Traigo aquí estos versos porque veo a Carmen Paloma inmersa en el acervo de una poesía de la devastación, donde a la solidez, se opone el humo; a lo complaciente, el desgarro.
Tenemos que añadir en lo que sería una larga lista, a Chantal Maillard, de quien toma también nuestra poeta, para un epígrafe, unos versos de su poemario “Hilos”, en el que se dice en un momento de pesimismo con tentación al suicidio: Tres sombras confundidas tiraban de mí. Y desde ese dolor escribe que ya no podrá cocrear la hermosura. Y eso es tristísimo, pensamos. Y el que se recoge en nuestro poemario: si el amor fuese eterno/si al menos/ el amor?
En un contexto distinto tenemos a la poeta venezolana-canaria Rosa María Ramos Chinea en “Cronología de la fatiga”, un texto afligido, doloroso, en el que habla de las etapas de su vida que dan como resultado el agobio, el agotamiento.
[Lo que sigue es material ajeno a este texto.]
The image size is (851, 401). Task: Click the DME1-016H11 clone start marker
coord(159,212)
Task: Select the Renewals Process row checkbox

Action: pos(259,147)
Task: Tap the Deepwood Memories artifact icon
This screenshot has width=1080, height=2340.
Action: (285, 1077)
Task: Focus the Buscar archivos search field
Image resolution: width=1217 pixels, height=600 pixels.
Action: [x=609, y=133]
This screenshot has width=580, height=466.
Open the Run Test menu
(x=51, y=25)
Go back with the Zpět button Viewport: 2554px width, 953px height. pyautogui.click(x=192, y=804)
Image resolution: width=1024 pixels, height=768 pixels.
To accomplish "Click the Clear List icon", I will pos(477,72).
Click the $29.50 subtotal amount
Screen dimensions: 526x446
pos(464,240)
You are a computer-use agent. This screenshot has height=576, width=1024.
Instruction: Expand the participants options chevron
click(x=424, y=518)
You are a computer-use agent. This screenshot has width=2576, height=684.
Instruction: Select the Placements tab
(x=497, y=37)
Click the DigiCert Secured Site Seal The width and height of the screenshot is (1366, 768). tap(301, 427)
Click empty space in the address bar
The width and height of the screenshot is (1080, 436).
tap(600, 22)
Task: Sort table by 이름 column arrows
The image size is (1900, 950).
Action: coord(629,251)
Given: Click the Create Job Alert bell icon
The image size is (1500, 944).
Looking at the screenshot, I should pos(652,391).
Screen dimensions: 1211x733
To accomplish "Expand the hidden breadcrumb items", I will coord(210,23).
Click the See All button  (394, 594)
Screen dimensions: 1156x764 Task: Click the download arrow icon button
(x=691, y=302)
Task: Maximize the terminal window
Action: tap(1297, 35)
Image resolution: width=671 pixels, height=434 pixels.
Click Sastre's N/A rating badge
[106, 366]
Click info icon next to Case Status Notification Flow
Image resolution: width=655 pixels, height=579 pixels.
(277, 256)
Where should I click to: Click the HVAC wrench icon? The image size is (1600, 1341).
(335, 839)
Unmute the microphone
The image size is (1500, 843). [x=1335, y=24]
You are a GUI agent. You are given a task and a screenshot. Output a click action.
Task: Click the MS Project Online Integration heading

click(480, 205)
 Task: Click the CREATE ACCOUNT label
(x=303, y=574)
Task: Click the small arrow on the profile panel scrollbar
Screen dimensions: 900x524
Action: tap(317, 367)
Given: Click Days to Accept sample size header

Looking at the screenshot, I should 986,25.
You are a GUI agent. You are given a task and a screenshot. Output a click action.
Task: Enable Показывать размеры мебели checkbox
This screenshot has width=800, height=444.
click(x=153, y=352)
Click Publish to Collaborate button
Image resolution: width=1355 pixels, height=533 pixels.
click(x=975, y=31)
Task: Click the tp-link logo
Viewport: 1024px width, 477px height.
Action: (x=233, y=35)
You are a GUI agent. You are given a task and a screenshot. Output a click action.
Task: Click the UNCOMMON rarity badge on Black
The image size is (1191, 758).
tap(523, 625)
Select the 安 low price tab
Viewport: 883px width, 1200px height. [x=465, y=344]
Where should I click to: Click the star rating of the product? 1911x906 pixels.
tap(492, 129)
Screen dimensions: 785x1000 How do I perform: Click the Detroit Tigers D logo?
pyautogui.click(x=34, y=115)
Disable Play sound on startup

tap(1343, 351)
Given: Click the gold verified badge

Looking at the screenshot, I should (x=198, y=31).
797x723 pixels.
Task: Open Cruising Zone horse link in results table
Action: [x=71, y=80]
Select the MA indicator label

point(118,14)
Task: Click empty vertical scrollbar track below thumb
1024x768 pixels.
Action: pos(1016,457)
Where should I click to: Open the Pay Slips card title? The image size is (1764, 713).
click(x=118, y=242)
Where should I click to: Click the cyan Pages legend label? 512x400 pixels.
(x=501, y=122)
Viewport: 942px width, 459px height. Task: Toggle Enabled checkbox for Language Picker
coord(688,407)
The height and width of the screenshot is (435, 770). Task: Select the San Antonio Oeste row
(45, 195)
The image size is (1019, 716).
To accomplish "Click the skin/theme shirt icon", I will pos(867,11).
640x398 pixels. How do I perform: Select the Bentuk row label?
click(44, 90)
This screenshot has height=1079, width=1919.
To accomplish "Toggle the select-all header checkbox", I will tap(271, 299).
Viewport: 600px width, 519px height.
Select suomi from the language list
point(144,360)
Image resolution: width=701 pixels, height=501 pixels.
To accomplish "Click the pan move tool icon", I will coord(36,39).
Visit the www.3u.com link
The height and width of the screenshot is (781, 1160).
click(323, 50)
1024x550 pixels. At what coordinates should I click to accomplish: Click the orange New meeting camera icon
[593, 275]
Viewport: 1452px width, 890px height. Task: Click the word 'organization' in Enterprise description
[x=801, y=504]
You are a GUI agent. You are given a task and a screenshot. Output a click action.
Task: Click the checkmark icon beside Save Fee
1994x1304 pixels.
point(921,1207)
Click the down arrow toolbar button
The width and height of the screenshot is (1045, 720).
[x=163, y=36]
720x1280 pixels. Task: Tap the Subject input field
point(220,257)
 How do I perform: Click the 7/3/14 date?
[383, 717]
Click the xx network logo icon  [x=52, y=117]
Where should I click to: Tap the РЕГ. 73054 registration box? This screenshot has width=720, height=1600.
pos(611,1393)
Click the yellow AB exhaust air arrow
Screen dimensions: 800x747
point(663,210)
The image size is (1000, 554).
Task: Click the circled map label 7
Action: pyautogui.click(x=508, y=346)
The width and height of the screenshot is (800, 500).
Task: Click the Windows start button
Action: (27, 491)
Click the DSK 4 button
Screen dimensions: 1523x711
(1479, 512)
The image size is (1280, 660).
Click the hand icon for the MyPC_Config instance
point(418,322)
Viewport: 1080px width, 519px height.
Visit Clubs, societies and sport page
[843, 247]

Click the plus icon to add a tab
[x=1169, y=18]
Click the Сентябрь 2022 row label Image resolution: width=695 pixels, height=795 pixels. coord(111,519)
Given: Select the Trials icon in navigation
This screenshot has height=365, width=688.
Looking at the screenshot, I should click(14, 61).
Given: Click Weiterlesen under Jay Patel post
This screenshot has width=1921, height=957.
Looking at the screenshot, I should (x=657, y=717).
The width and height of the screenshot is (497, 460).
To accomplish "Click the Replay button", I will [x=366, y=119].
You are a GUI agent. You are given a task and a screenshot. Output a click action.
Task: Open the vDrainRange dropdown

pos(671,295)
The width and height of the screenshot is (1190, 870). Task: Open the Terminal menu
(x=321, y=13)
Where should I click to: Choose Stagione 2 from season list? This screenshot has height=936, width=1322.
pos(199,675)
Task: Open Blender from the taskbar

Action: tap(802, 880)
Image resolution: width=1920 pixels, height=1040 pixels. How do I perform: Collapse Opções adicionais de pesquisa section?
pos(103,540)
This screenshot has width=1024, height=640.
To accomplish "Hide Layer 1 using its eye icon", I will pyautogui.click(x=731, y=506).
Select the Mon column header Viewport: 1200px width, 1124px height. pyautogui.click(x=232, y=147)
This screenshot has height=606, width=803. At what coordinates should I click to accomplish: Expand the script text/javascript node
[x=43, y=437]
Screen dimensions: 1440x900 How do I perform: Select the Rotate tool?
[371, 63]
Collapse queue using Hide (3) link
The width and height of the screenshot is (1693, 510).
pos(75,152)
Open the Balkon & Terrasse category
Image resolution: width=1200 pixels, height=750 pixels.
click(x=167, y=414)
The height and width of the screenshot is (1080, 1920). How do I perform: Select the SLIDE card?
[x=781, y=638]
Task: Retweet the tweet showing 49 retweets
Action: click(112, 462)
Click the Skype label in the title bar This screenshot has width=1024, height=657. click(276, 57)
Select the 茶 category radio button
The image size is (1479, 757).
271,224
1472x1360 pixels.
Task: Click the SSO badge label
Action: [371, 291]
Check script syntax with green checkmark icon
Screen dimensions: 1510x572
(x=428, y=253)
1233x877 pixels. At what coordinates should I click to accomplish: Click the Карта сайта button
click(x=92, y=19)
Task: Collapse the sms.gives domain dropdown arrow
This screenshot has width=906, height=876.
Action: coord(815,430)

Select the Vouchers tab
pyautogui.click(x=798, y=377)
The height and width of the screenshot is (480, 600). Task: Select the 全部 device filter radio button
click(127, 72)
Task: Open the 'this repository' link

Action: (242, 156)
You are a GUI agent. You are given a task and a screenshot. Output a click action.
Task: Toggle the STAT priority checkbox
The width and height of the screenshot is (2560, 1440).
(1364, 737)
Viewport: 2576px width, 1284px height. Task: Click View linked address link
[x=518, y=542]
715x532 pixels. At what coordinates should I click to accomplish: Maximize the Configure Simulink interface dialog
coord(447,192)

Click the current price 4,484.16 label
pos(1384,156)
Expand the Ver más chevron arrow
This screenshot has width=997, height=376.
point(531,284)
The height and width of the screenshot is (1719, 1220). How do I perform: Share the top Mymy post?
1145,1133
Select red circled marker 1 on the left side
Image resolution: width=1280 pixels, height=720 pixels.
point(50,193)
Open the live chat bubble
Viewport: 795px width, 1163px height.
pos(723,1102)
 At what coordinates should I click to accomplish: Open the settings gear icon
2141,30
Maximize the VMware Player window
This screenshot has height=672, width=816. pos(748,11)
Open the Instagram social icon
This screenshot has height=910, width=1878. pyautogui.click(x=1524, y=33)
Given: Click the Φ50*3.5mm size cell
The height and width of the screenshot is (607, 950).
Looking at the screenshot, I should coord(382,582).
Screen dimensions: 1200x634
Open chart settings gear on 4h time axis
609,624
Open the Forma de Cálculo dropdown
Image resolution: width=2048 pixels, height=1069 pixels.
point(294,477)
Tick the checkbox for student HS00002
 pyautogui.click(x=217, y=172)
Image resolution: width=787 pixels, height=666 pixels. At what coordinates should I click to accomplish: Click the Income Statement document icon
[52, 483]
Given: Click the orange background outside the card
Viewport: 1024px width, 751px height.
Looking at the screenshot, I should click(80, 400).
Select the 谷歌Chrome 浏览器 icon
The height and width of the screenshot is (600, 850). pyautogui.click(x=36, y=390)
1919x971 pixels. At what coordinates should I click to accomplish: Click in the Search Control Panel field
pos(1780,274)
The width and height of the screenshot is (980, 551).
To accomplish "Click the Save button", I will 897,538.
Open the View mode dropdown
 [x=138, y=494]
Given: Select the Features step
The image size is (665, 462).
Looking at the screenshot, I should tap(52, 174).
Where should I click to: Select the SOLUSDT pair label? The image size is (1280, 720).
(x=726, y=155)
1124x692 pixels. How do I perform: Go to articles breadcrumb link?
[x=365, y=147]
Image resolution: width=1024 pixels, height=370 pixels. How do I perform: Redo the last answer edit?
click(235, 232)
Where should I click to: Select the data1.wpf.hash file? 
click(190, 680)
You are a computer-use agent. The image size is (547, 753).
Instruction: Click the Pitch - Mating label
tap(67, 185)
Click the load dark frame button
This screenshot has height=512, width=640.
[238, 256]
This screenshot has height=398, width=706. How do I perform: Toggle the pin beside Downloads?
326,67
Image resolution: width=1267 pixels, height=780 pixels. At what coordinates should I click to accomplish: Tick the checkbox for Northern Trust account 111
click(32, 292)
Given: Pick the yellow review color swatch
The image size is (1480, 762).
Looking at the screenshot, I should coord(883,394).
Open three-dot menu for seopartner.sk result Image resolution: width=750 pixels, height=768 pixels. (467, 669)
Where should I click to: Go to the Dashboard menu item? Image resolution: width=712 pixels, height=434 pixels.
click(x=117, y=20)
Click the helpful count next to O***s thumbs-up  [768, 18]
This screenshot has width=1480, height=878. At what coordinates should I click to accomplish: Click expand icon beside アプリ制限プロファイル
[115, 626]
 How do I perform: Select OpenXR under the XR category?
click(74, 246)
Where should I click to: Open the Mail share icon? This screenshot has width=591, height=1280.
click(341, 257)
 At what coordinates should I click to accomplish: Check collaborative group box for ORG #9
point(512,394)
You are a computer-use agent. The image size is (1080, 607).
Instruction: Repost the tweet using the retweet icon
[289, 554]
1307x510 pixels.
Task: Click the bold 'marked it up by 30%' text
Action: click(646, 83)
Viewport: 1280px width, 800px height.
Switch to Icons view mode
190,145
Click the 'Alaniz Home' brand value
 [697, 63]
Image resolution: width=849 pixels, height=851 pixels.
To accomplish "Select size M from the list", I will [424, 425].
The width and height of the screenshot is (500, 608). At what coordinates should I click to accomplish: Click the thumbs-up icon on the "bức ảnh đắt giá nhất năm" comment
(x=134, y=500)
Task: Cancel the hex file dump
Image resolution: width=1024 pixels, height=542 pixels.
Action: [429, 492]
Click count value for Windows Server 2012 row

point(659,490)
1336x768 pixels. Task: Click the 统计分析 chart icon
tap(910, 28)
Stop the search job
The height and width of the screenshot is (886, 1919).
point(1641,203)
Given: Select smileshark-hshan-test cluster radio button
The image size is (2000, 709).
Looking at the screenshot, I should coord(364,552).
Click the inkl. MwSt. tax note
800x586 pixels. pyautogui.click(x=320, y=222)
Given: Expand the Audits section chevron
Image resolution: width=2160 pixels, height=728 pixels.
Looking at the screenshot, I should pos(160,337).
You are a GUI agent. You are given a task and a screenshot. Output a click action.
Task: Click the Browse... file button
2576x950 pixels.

Y tantos y tantas otras que se inscribirían en la tradición del dolor, del pesimismo existencial, del extrañamiento del mundo.
Este torrente de versos, esta catarata de emociones de Carmen Paloma Martínez, ha sido, en mi opinión, un ejercicio de catarsis, con el fin de arrancar el dolor de raíz, de la liberación del recuerdo que agrade, tanto para la autora como quizá para quien sostuvo este libro en sus manos.
La poeta vuelve, desde el legendario Jardín a su lugar de origen, que es cualquier lugar donde todo sobra. Después partir, cruzar los cielos, olvidar todo lo que se volvió yermo, oscuro. Al final del poema aparece la luz y la ilusión de “volver a ser”.
Formalmente hablando, sus poemas están plenos de sentido artístico. En su verso se funden significación y ritmo. Un ritmo muy conseguido, columna vertebral de la organización del poema. Son esas enumeraciones de cadencia trimembre, a veces de cuatro miembros, pistoletazos que rompen el corazón.
Y el color, el color con que construye rotundos dibujos, se adueña de los sentidos, y al fondo último de los abismos del abatimiento, brillan como piedras preciosas.